At least, that’s what I assumed when I watched Before Sunrise in 1995. I spent years—nine long years, to be exact—thinking about Jesse and Celine, wondering what became of them. Did they meet again at the Viennese train station in six months as they promised? Or did they never see or hear from each other again, going on to lead separate lives?
In 2004 I finally got some answers: Before Sunset. A sequel! I had aged nine years, moved out of my twenties and into my thirties. And so had Jesse and Celine. I finally found out what happened after that last goodbye on the train platform. If you’re new to these movies, you already know something I didn’t back in 1995: There will be sequels. Ethan Hawke has said he can envision this as a “lifelong project.” You will find out what happens with these two star-crossed lovers. You won’t need to be patient about it—you can watch them all together, in a mad rush. The long trajectory of their romance will flash before you in a matter of hours.
t’s been almost twenty years since they first met in Vienna. Before Midnight, the third movie in the series, opens in theaters today. I’m so invested in these characters that I’m almost afraid to go see it. What if they hate each other now? What if, after all these years, they’ve finally found each other again—and we know they find each other again, because there are sequels—only to find that time and a good dose of dull reality have snuffed out that early spark? Part of me wishes I could have left them in Vienna forever. My imagination could fill in the rest, write them that happy ending.
All those years went by for me, too. By 2001, I’d finally given up on the Austrian guy and the American guy and moved to Portland, Oregon. My hair had grown out and I started wearing more flattering pants. And that’s when it happened.
We met cute in a writing class. He thought I was bossy, I thought he was a jerk. Our first date lasted twenty-four hours. We said witty things about life and books and love and we kissed in my falling-apart downtown studio apartment. To this day, eleven years later, we can both recall what we said, the movies we watched, the food we ate. I remember exactly what he was wearing when I opened the door. As Jesse says in Before Sunset, “I remember that night better than I do whole years.”
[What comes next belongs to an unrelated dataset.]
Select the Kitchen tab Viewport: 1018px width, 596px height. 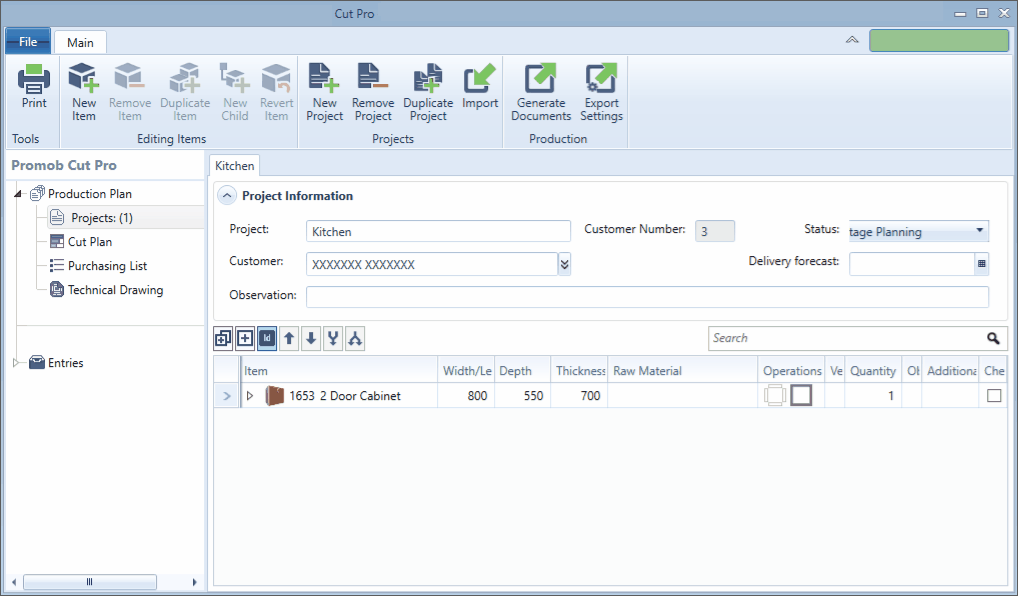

It wasn’t so foolish then to seek out that rare flicker of understanding with someone and then try to hold onto it. There can be sequels. Ethan Hawke had not led me astray at all. Connection is everything. Okay, we also have a few common interests and similar goals. But we don’t fight about taking out the trash. We are the stars of our own romcom, and fighting about the trash would not make for compelling viewing. That initial magical connection doesn’t mean a person knows you—how could they?—but that a person could know you.
You may be wrong about it. But what if you’re right?
Rebecca Kelley teaches at Oregon College of Art and Craft. She is working on a novel.